* [UNTERSUCHTE DATEN]:
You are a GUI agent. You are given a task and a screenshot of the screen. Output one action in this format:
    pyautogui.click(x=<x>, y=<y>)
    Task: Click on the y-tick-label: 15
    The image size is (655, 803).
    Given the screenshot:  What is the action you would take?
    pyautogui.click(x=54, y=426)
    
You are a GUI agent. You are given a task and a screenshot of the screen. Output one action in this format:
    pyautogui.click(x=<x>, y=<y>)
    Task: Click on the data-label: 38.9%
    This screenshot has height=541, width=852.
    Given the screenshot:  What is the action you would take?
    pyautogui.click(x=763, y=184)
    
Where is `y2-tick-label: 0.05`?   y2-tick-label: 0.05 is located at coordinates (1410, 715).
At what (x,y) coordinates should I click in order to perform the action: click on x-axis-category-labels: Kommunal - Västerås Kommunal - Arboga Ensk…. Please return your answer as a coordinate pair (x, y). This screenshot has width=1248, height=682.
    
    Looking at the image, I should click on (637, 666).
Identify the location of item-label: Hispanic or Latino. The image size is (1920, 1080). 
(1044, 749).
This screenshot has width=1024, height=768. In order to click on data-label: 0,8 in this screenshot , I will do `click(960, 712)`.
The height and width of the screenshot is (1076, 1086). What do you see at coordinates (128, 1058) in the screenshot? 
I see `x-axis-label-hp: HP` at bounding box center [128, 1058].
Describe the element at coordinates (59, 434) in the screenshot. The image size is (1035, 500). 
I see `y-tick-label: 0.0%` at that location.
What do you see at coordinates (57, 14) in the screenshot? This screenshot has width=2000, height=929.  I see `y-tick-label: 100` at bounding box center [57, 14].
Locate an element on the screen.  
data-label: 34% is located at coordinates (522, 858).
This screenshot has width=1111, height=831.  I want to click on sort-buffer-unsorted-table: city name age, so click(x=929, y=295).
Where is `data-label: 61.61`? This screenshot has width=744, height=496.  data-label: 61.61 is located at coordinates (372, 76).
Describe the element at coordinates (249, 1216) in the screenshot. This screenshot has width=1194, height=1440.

* [ZUR AUFGABE]: Tausche in der ganzen Auflistung „GUI agent“ gegen „screen agent“ aus und gib sie sonst unverändert wieder.

* [ANTWORT]:
You are a screen agent. You are given a task and a screenshot of the screen. Output one action in this format:
    pyautogui.click(x=<x>, y=<y>)
    Task: Click on the y-tick-label: 15
    The image size is (655, 803).
    Given the screenshot:  What is the action you would take?
    pyautogui.click(x=54, y=426)
    
You are a screen agent. You are given a task and a screenshot of the screen. Output one action in this format:
    pyautogui.click(x=<x>, y=<y>)
    Task: Click on the data-label: 38.9%
    This screenshot has height=541, width=852.
    Given the screenshot:  What is the action you would take?
    pyautogui.click(x=763, y=184)
    
Where is `y2-tick-label: 0.05`?   y2-tick-label: 0.05 is located at coordinates (1410, 715).
At what (x,y) coordinates should I click in order to perform the action: click on x-axis-category-labels: Kommunal - Västerås Kommunal - Arboga Ensk…. Please return your answer as a coordinate pair (x, y). This screenshot has width=1248, height=682.
    
    Looking at the image, I should click on (637, 666).
Identify the location of item-label: Hispanic or Latino. The image size is (1920, 1080). 
(1044, 749).
This screenshot has width=1024, height=768. In order to click on data-label: 0,8 in this screenshot , I will do `click(960, 712)`.
The height and width of the screenshot is (1076, 1086). What do you see at coordinates (128, 1058) in the screenshot? 
I see `x-axis-label-hp: HP` at bounding box center [128, 1058].
Describe the element at coordinates (59, 434) in the screenshot. The image size is (1035, 500). 
I see `y-tick-label: 0.0%` at that location.
What do you see at coordinates (57, 14) in the screenshot? This screenshot has width=2000, height=929.  I see `y-tick-label: 100` at bounding box center [57, 14].
Locate an element on the screen.  
data-label: 34% is located at coordinates (522, 858).
This screenshot has width=1111, height=831.  I want to click on sort-buffer-unsorted-table: city name age, so click(x=929, y=295).
Where is `data-label: 61.61`? This screenshot has width=744, height=496.  data-label: 61.61 is located at coordinates (372, 76).
Describe the element at coordinates (249, 1216) in the screenshot. This screenshot has width=1194, height=1440.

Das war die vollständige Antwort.